PRA’s strong and simple regime: What might the future hold?
In April 2021, the PRA published a discussion paper on their plans to implement a “strong and simple” regime for less systemically important banks. In December 2021, they shared the feedback statement on the responses they have received. We have studied the feedback statement and outlined below some of the PRA’s key proposals that we believe could be implemented in the future:
- The diversity of PRA-regulated firms that are not considered systemically important suggests it may not be feasible to have a single set of strong and simple prudential rules applying to them all. Therefore, it is more appropriate to have requirements that “expand” and become more sophisticated as the size and/or complexity of firms increase. The PRA is therefore working to have a layered framework in the future. Additional layers of regulation and supervision will apply as banks increase in size and/or become more complex with time.
- The PRA can be expected to keep the components of its eligible capital intact. CET1, AT1 and T2 capital instruments can continue to be counted for as eligible capital even for the bottom-most regulatory and/or supervisory layer.
- The PRA is likely to use firms’ balance sheet size to determine the boundaries of the aforementioned layers. The regulator plans to apply exceptional treatment to those banks that use the IRB approach, have a trading book (no matter how small) and have multiple critical functions.
- In the context of capital adequacy, the PRA can be expected to implement the Basel 3.1 Standardised Approach in its new regime. Interestingly, based on the feedback we expect Pillar 2A requirements to be somewhat simplified for smaller/non-complex banks. The PRA can be expected to introduce defined calculations and templates on this topic. There is also a possibility that Pillar 2 add-ons could be set as fixed, nominal amounts, rather than percentages of risk weighted assets to improve clarity and reduce variability. Similarly, for liquidity, the PRA can be expected to retain LCR and NSFR but amend Pillar 2 requirements.
- We would reasonably expect the PRA to simplify the ICAAP and ILAAP documents. It is also possible that the PRA might be pushed towards combining the two documents into one. This is not entirely impossible given the extent of overlap between the two documents. In fact, the FCA has already implemented a combined approach to ICAAPs and ILAAPs through the ICARA process for investment firms. It is possible that the PRA might adopt some elements of the FCA’s ICARA into build of its own regime.
- We believe that it is too early to make a call on what to expect the PRA to change in the context of solvent wind down, recovery and resolution planning as well as on the matter of governance, remuneration and risk management. We can however, reasonably expect the PRA to provide more guidance on these matters in due course.

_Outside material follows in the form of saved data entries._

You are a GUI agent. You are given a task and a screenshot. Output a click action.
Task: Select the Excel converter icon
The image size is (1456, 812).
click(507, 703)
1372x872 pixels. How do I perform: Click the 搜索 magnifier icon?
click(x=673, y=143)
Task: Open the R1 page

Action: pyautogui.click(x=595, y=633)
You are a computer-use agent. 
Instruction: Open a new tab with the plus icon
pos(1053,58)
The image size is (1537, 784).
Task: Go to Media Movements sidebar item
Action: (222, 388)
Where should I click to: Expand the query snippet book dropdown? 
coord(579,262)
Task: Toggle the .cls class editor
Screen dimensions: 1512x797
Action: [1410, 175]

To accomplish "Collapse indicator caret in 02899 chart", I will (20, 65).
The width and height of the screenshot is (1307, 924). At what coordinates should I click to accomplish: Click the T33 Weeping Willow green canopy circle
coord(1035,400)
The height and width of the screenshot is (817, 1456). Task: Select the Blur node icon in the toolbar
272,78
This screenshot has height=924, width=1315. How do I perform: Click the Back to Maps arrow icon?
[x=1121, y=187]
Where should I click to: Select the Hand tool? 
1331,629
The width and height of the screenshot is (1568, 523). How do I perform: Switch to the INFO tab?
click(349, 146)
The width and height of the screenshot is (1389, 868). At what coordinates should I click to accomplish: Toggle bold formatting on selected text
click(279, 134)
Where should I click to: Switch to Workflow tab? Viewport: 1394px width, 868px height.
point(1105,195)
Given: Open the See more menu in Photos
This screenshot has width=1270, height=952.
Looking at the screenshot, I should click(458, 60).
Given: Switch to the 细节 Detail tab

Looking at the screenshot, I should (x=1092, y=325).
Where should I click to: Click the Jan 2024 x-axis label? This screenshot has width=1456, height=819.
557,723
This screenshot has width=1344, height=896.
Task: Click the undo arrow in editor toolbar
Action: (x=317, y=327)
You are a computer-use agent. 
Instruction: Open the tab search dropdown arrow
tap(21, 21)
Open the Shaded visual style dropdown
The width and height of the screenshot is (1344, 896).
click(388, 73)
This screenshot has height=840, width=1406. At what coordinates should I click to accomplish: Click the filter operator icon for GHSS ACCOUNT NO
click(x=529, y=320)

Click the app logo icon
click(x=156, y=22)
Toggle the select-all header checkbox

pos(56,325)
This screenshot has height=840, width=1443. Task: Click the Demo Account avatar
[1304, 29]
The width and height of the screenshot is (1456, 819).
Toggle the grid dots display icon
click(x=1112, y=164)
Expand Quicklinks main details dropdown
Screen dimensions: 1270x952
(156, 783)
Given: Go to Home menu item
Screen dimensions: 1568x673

- The feedback statement suggests that there is overwhelming support for Pillar 3 disclosure requirements to be dropped altogether, and such disclosures being combined with annual audited accounts. However, there could be a number of issues with implementing this change – not least the absence of subject-matter expertise on regulatory matters in external auditors. We therefore expect the UK’s Pillar 3 disclosure regime will be simplified.